Las Vegas Sun

March 28, 2024

Letter: Iraq war gets longer and more expensive

In 2002, during the buildup to the invasion of Iraq, Vice President Dick Cheney and Defense Secretary Donald Rumsfeld predicted the conflict would last weeks, not months.

Four years later the Iraq war is among the longest in our history. On Dec. 16 of this year, the Iraq invasion will pass World War II to become our third-longest military conflict. Only Vietnam and the Revolutionary War lasted longer (eight years each).

At the start of the Iraq war, the Bush administration predicted that the war's cost would be about $50 billion. Renewed Iraq oil exports would pay us back for most of that total. On that assumption, the Bush administration made no special effort to fund the war effort. Instead, they continued with plans to cut taxes.

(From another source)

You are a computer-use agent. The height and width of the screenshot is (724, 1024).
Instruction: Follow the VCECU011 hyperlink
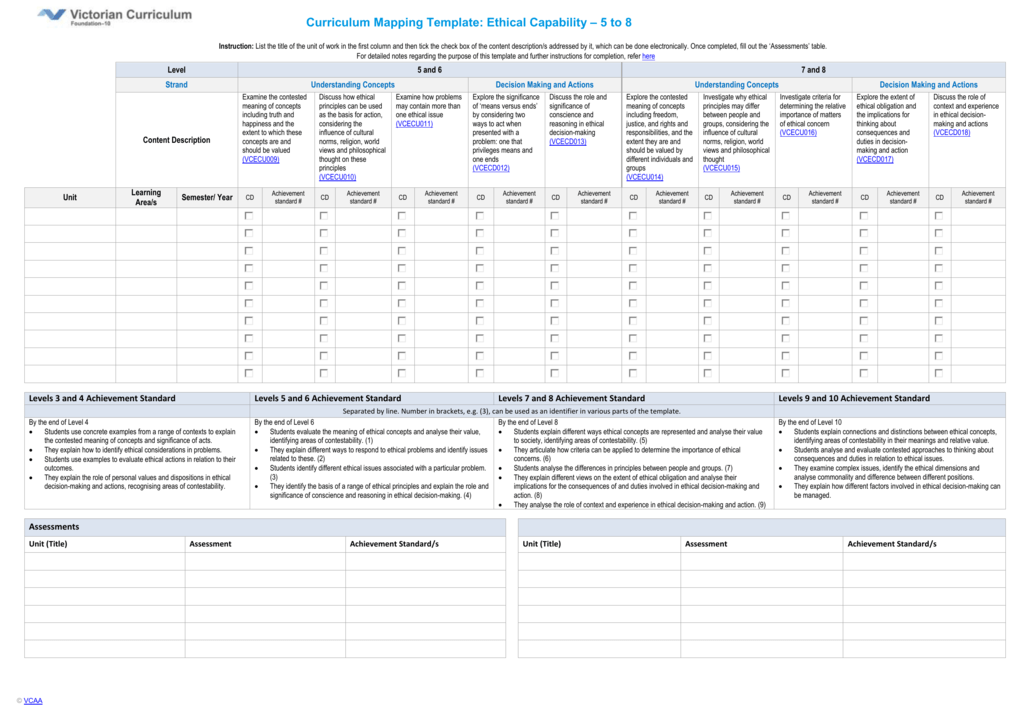pyautogui.click(x=414, y=124)
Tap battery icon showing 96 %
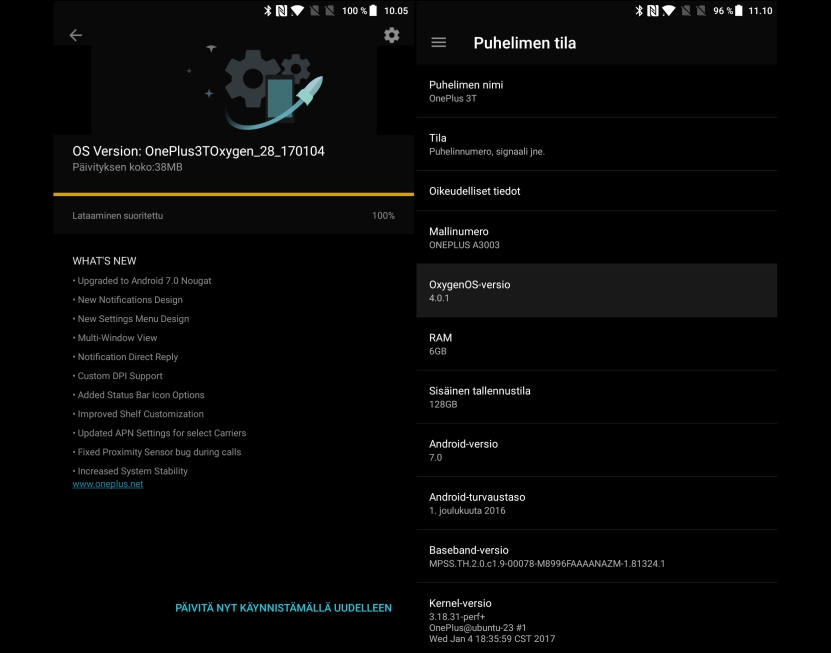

Now it appears that revenues from Iraqi oil exports, even at $70 a barrel, won't begin to pay for reconstruction costs, let alone reimburse the U.S. Treasury for the cost of the war. U.S. taxpayers will be stuck with the reconstruction costs, too.

Today, our adventure in Iraq has become one of our most costly wars. With expenditures exceeding $300 billion and no end in sight, the Iraq war is in third place. As we "stay the course," the cost of this war will almost certainly pass the $500 billion (inflation adjusted) Korean conflict into second place, behind only World War II.

It's time to ask our elected officials to explain why the Iraq war is in our national interest.